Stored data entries

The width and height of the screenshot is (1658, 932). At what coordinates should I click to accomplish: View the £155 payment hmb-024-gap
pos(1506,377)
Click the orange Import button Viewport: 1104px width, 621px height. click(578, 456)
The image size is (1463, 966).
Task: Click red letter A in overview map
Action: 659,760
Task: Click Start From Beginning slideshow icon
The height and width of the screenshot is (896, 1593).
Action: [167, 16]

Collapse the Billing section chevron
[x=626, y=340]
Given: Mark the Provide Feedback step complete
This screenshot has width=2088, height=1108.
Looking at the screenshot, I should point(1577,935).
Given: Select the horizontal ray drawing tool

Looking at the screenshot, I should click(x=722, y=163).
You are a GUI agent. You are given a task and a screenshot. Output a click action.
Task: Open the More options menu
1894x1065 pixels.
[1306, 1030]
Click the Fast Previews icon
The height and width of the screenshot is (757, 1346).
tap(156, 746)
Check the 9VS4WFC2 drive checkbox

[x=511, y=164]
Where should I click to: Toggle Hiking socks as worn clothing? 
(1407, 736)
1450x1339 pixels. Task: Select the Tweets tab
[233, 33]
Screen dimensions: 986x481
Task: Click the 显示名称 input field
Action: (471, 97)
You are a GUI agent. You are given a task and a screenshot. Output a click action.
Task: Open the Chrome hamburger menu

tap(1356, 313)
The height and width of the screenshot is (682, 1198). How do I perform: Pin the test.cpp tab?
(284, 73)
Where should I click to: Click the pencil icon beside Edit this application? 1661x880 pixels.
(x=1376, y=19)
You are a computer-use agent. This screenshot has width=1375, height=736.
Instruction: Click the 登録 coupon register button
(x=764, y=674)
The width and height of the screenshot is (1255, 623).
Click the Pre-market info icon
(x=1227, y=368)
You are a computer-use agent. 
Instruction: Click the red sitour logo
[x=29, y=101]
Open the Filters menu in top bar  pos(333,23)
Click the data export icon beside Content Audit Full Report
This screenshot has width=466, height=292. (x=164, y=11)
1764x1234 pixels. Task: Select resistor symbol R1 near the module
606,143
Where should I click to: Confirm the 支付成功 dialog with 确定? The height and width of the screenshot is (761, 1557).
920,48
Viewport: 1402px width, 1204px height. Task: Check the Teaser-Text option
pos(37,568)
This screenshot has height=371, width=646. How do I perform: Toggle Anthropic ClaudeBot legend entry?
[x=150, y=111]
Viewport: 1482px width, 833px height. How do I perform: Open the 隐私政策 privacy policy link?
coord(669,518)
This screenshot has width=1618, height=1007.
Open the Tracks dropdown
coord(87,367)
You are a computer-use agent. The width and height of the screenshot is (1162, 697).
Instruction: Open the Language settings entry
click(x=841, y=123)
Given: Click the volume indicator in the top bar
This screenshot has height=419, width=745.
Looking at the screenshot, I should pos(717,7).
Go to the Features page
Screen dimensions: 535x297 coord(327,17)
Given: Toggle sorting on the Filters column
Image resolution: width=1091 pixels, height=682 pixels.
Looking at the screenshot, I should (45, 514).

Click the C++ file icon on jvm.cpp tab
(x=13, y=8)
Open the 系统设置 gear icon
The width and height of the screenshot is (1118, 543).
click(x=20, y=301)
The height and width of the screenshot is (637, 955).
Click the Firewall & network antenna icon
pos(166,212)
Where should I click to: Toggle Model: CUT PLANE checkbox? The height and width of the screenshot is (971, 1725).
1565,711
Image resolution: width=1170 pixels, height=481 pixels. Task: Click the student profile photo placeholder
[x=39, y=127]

### Exercise brief
Without changing a single character, repeat each record.

### Answer to this task
The width and height of the screenshot is (1658, 932). At what coordinates should I click to accomplish: View the £155 payment hmb-024-gap
pos(1506,377)
Click the orange Import button Viewport: 1104px width, 621px height. click(578, 456)
The image size is (1463, 966).
Task: Click red letter A in overview map
Action: 659,760
Task: Click Start From Beginning slideshow icon
The height and width of the screenshot is (896, 1593).
Action: [167, 16]

Collapse the Billing section chevron
[x=626, y=340]
Given: Mark the Provide Feedback step complete
This screenshot has width=2088, height=1108.
Looking at the screenshot, I should point(1577,935).
Given: Select the horizontal ray drawing tool

Looking at the screenshot, I should click(x=722, y=163).
You are a GUI agent. You are given a task and a screenshot. Output a click action.
Task: Open the More options menu
1894x1065 pixels.
[1306, 1030]
Click the Fast Previews icon
The height and width of the screenshot is (757, 1346).
tap(156, 746)
Check the 9VS4WFC2 drive checkbox

[x=511, y=164]
Where should I click to: Toggle Hiking socks as worn clothing? 
(1407, 736)
1450x1339 pixels. Task: Select the Tweets tab
[233, 33]
Screen dimensions: 986x481
Task: Click the 显示名称 input field
Action: (471, 97)
You are a GUI agent. You are given a task and a screenshot. Output a click action.
Task: Open the Chrome hamburger menu

tap(1356, 313)
The height and width of the screenshot is (682, 1198). How do I perform: Pin the test.cpp tab?
(284, 73)
Where should I click to: Click the pencil icon beside Edit this application? 1661x880 pixels.
(x=1376, y=19)
You are a computer-use agent. This screenshot has width=1375, height=736.
Instruction: Click the 登録 coupon register button
(x=764, y=674)
The width and height of the screenshot is (1255, 623).
Click the Pre-market info icon
(x=1227, y=368)
You are a computer-use agent. 
Instruction: Click the red sitour logo
[x=29, y=101]
Open the Filters menu in top bar  pos(333,23)
Click the data export icon beside Content Audit Full Report
This screenshot has width=466, height=292. (x=164, y=11)
1764x1234 pixels. Task: Select resistor symbol R1 near the module
606,143
Where should I click to: Confirm the 支付成功 dialog with 确定? The height and width of the screenshot is (761, 1557).
920,48
Viewport: 1402px width, 1204px height. Task: Check the Teaser-Text option
pos(37,568)
This screenshot has height=371, width=646. How do I perform: Toggle Anthropic ClaudeBot legend entry?
[x=150, y=111]
Viewport: 1482px width, 833px height. How do I perform: Open the 隐私政策 privacy policy link?
coord(669,518)
This screenshot has width=1618, height=1007.
Open the Tracks dropdown
coord(87,367)
You are a computer-use agent. The width and height of the screenshot is (1162, 697).
Instruction: Open the Language settings entry
click(x=841, y=123)
Given: Click the volume indicator in the top bar
This screenshot has height=419, width=745.
Looking at the screenshot, I should pos(717,7).
Go to the Features page
Screen dimensions: 535x297 coord(327,17)
Given: Toggle sorting on the Filters column
Image resolution: width=1091 pixels, height=682 pixels.
Looking at the screenshot, I should (45, 514).

Click the C++ file icon on jvm.cpp tab
(x=13, y=8)
Open the 系统设置 gear icon
The width and height of the screenshot is (1118, 543).
click(x=20, y=301)
The height and width of the screenshot is (637, 955).
Click the Firewall & network antenna icon
pos(166,212)
Where should I click to: Toggle Model: CUT PLANE checkbox? The height and width of the screenshot is (971, 1725).
1565,711
Image resolution: width=1170 pixels, height=481 pixels. Task: Click the student profile photo placeholder
[x=39, y=127]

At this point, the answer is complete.